Dans un contexte de « neutralisation » de ces adversaires des partis de gauche, Nicolas Sarkozy choisit subtilement de mettre en avant un jeune résistant communiste de la Seconde guerre mondiale, exécuté par les nazis. Communiste est un point important puisqu’il permet de démontrer que Nicolas Sarkozy est au dessus des partis.
Imposer la lecture aux lycéens d’une lettre écrite par Guy Môquet juste avant de passer sous la mitraille nazie, a été présentée comme faisant partie du « devoir de mémoire ».
Une insulte au corps professoral et une incursion grave du politique dans l’écriture de l’Histoire.
Une tentative qui n’est pas sans faire penser aux manuels d’Ernest Lavisse qui ont « construit » les élèves de la fin du XIX° siècle. Le « Lavisse » a sans doute été la plus grande arme pour pousser notre pays dans le nationalisme et l’esprit revanchard face à « l’ennemi » d’Outre-Rhin. Et cette « Histoire officielle » s’est également retrouvée quelques années plus tard, dans les manuels scolaires de l’Allemagne des années 1920, 30 et 40. On connait à chaque fois la suite.
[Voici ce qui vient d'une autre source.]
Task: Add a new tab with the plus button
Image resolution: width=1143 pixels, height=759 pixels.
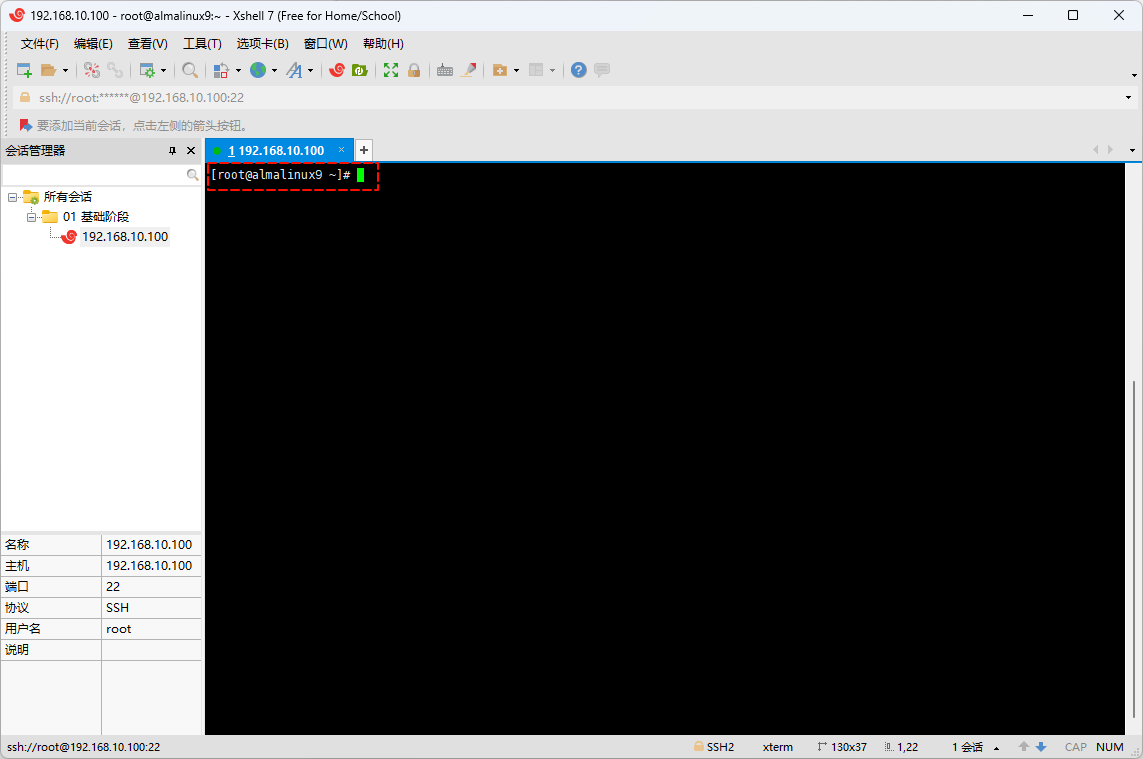Action: point(364,150)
A mon sens, le « devoir de mémoire » est le résultat d’une « paresse intellectuelle » criante et d’une simplification du discours qui passe bien souvent derrière le poids de l’image. Clichés très réduits du souvenir des sociétés, le « devoir de mémoire » n’a pas droit de cité dans une société qui prend le temps et se donne les moyens, de regarder son passé en face.
L’occultation de certains épisodes sombres de notre Histoire (guerre d’Algérie, régime de Vichy) ont entrainé ensuite une volonté de se faire pardonner et d’obtenir une absolution collective par n’importe quel moyen. La France a officiellement reconnu la pratique de la torture en Algérie. Mais quid des exactions nombreuses du FLN sur les civils français et algériens ?


Je vous invite à observer la composition des plateaux télé qui traitent des événements historiques. Pensez à compter le nombre d’historiens qui y sont invités….
Un petit effort a cependant été consenti depuis peu avec les apparitions remarquées de Benjamin Stora par exemple. Pour refaire sa toiture, il est judicieux d’appeler… un plombier bien entendu ! N’est-il pas logique de faire intervenir des historiens pour évoquer le passé de nos sociétés ?
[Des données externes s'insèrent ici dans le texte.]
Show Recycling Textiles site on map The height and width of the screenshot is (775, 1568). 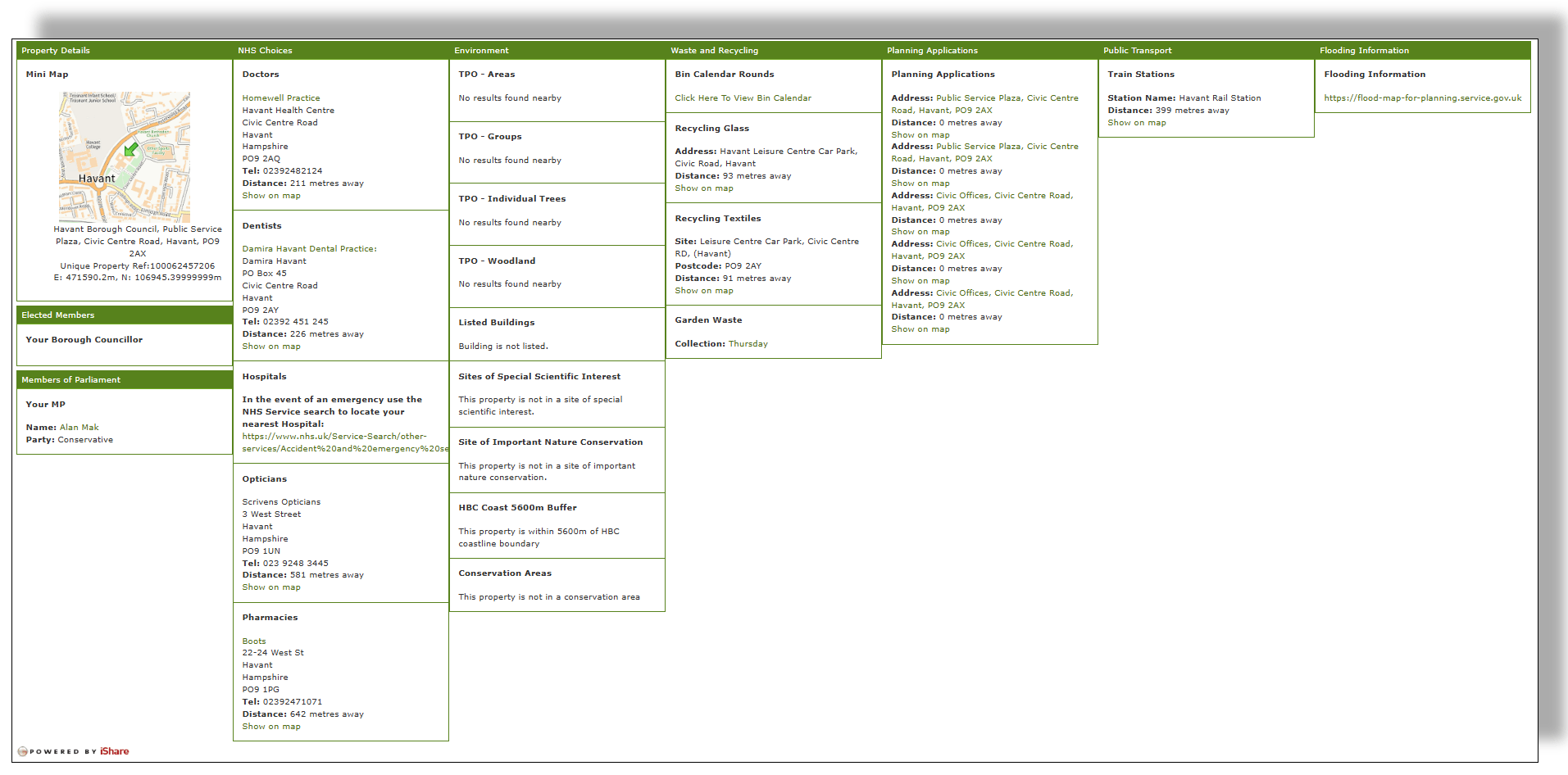click(x=703, y=291)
Un autre exemple récent m’a largement interpellé. Le 9 novembre 2010, des célébrations officielles ont été organisées pour rendre hommage à De Gaulle, décédé 40 ans plus tôt.
J’ai été surpris voire choqué, de la façon dont l’actuel Président a utilisé, tout au long de son discours, la pensée et les actions de De Gaulle. De nombreuses allusions m’ont irritées fortement, notamment lorsqu’il insinuait son courage tout gaullien dans la poursuite de sa réforme des retraites… Si De Gaulle l’a dit ou l’a (ou l’aurait) fait, dans ce cas, il n’y a pas de place à la contestation !
Voici un petit extrait de ce discours de Colombey-les-Deux-Eglises :

« Il est parfaitement légitime que dans une démocratie chacun défende ses propres intérêts.
Il est légitime que chacun fasse valoir son point de vue, que chacun exprime son opinion.
Il est légitime que ceux qui veulent manifester, que ceux qui veulent protester puissent le faire dans le respect des lois de la République. C'est leur droit.
Mais le devoir du Président de la République, responsable devant la Nation, c'est de décider sur le seul critère de l'intérêt général.
Le Président de la Ve République n'est pas celui de la IIIe ni de la IVe, ce n'est pas seulement un arbitre qui se contente de faire respecter la règle. Il a le devoir d'agir.
Je voudrais citer une fois encore le général de Gaulle : « Si la France m'a appelé à lui servir de guide, ce n'est certes pas pour présider à son sommeil . (…)
Le général de Gaulle n'a jamais reculé devant la nécessité de décider, quelles qu'aient pu en être les conséquences parfois douloureuses, parce qu'il savait qu'en repoussant trop longtemps la décision, les souffrances seraient plus grandes encore.
Il avait conscience que lorsque l'État ne décide pas, ce sont d'autres forces qui décident à sa place et que ce sont alors toujours les plus faibles et les plus vulnérables qui en sont les victimes. »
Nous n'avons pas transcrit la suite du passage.